→ **What to produce**
Count, in the data that follows, every line with the string "agent", and give that count as the whole reply.

** Opening Exercise material block **

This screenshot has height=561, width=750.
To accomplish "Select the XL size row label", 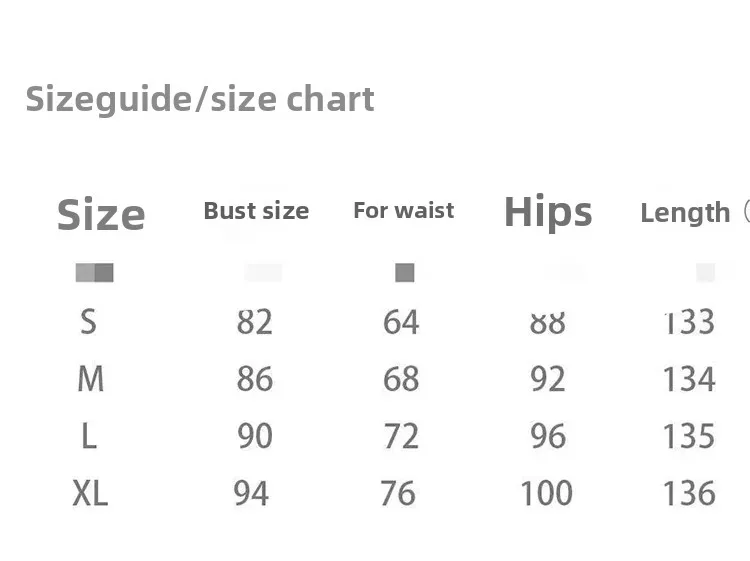I will (90, 493).
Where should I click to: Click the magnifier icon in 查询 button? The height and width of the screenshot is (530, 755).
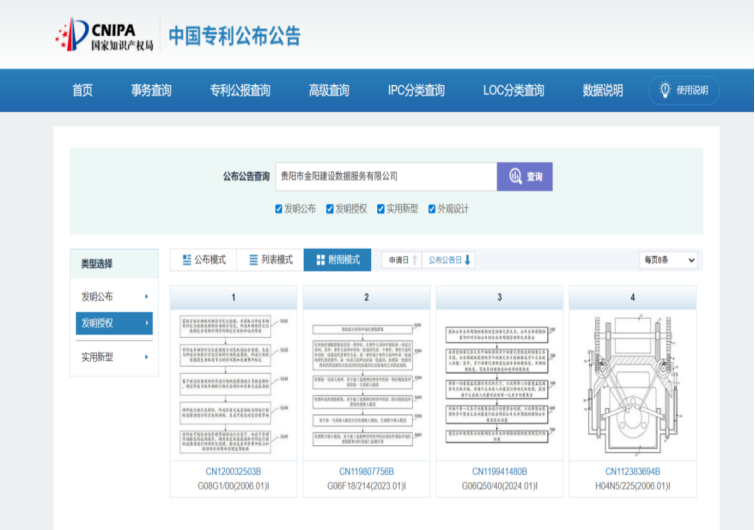pyautogui.click(x=515, y=177)
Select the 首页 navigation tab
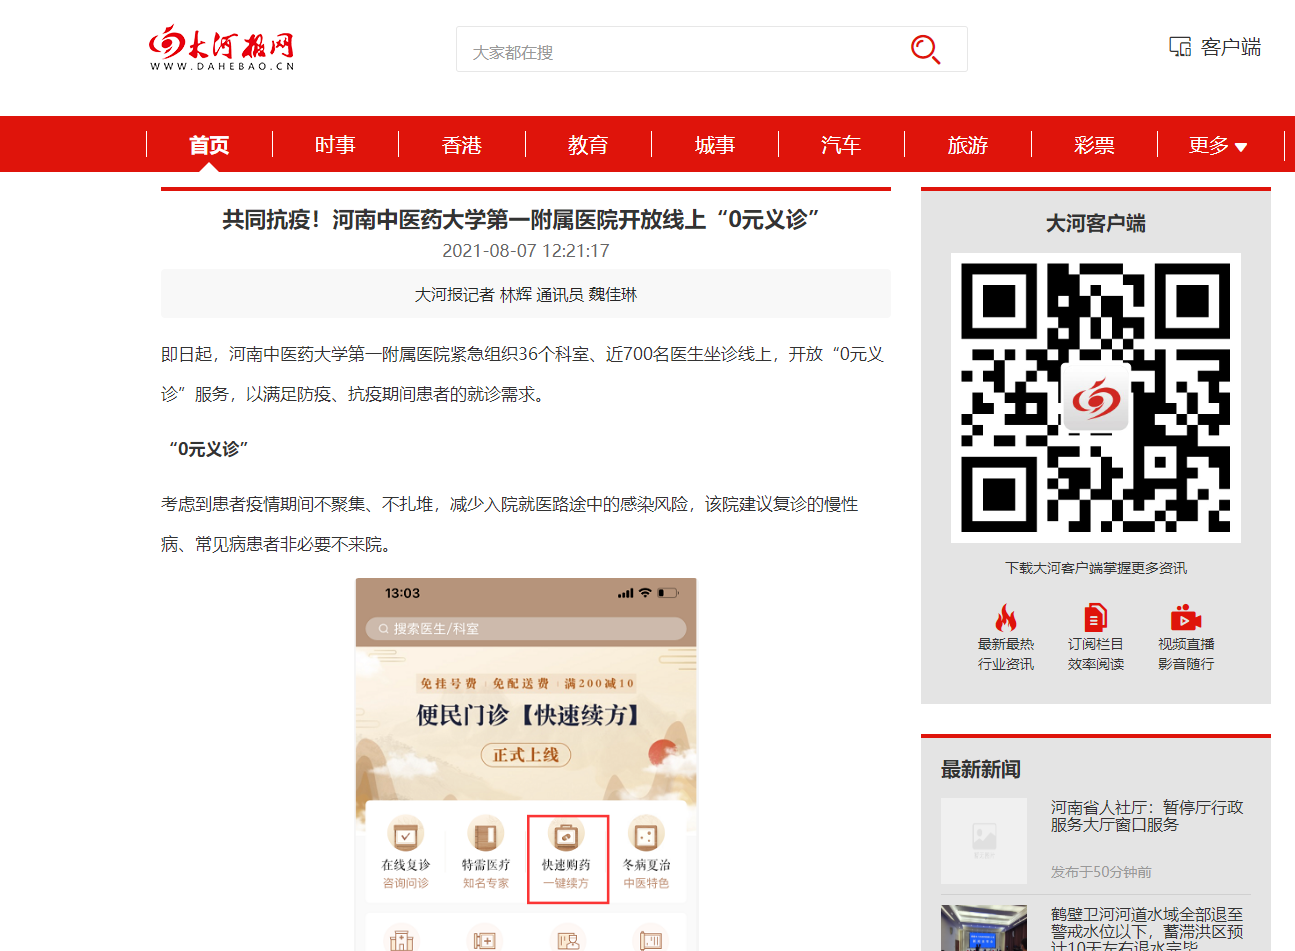This screenshot has width=1295, height=951. tap(209, 145)

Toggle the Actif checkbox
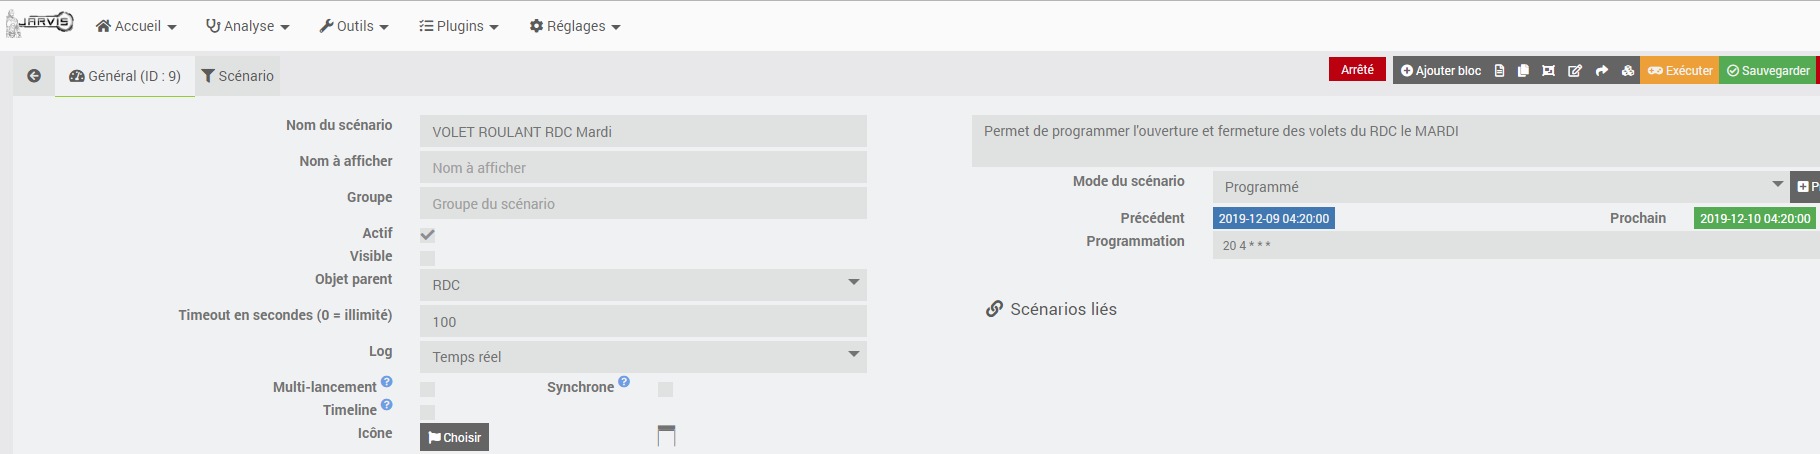(x=427, y=235)
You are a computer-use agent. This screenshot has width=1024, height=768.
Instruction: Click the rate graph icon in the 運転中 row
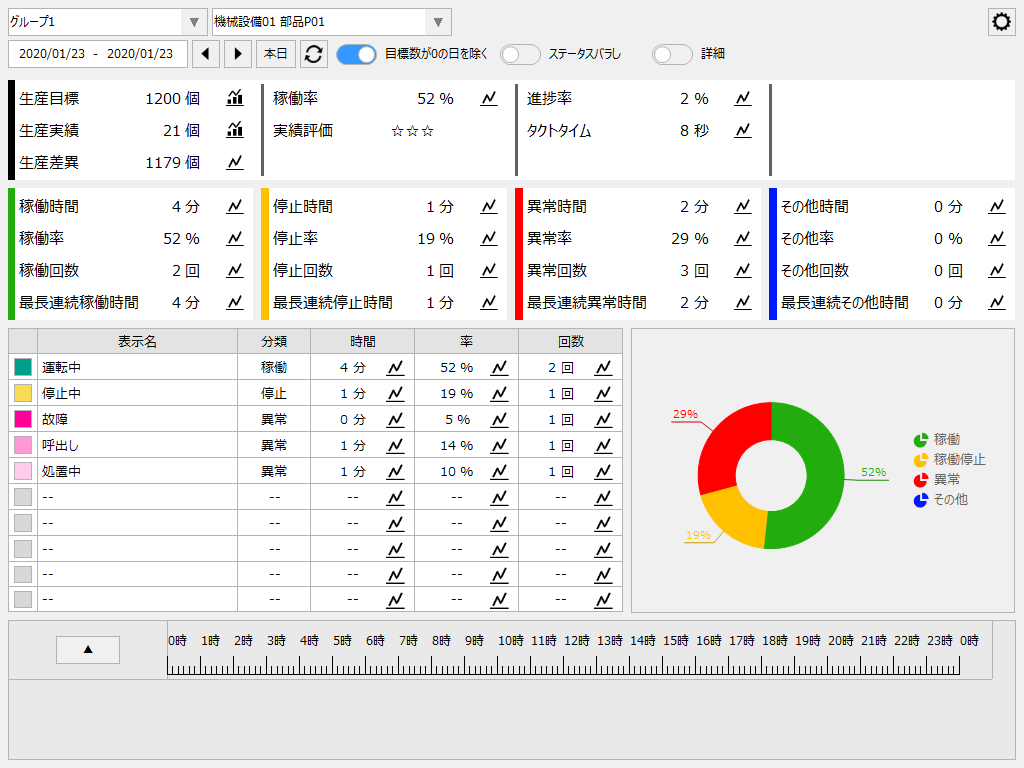click(500, 367)
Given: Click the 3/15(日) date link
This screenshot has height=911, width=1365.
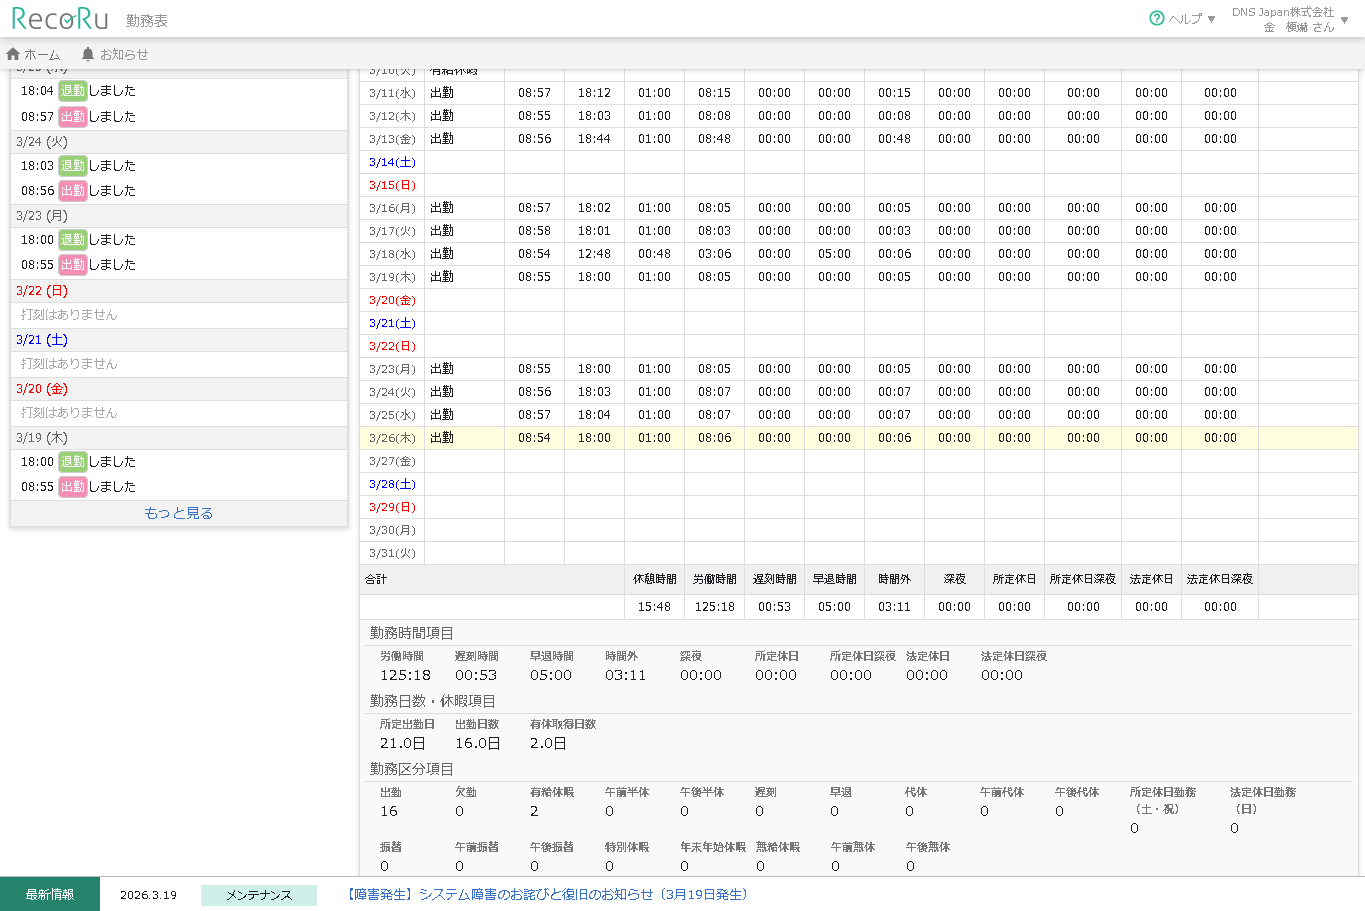Looking at the screenshot, I should (392, 185).
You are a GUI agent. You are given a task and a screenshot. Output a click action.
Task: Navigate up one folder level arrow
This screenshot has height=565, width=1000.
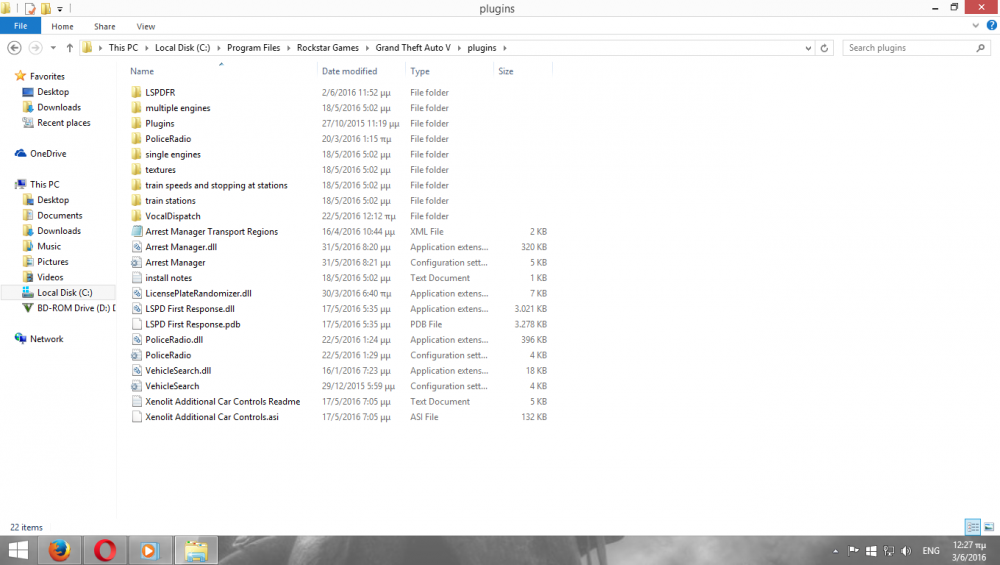tap(70, 48)
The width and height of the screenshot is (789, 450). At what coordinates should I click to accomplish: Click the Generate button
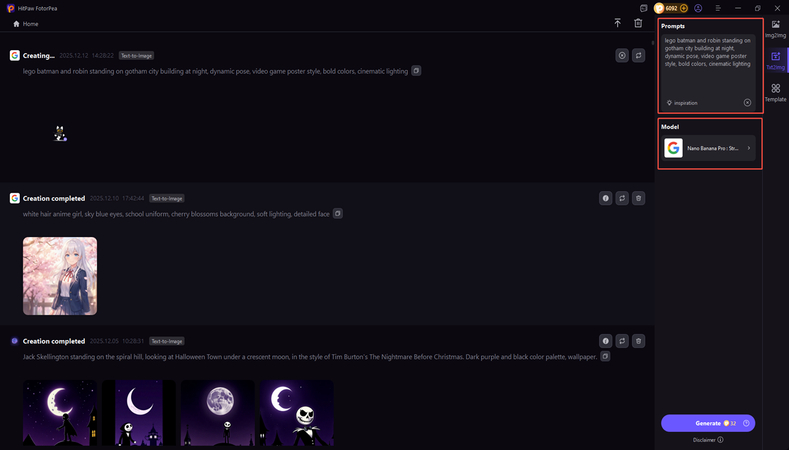click(x=708, y=423)
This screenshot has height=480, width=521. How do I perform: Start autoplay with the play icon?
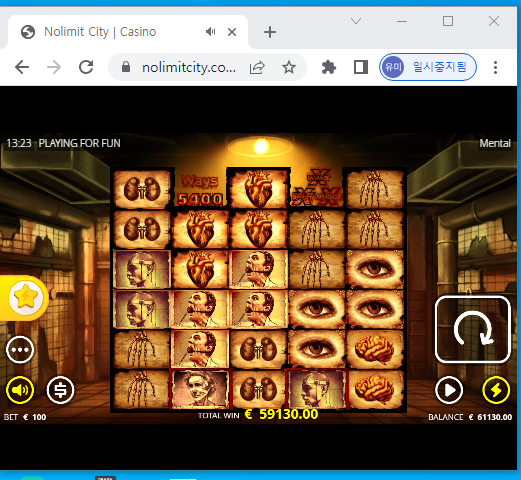click(449, 390)
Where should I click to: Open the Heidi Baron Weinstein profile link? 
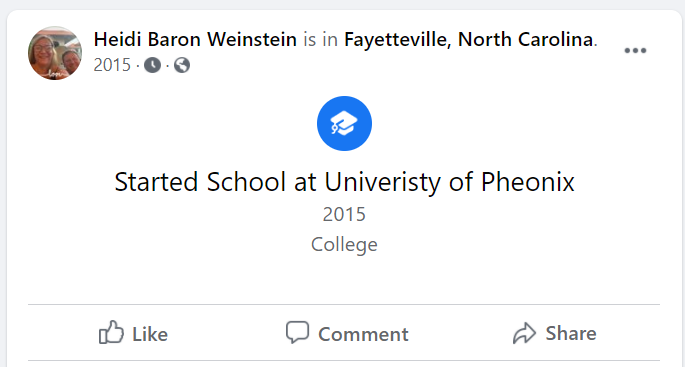click(x=195, y=39)
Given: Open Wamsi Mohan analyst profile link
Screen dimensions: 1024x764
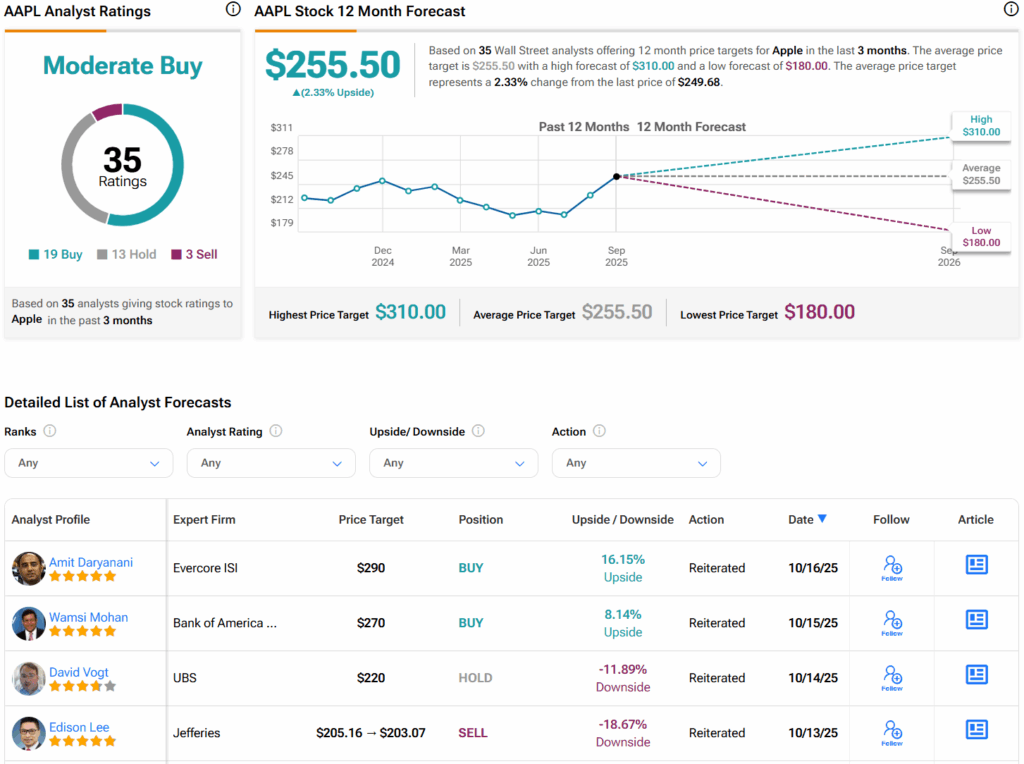Looking at the screenshot, I should pyautogui.click(x=89, y=617).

** Closing Exercise material block **

→ **Reply to the exercise**
2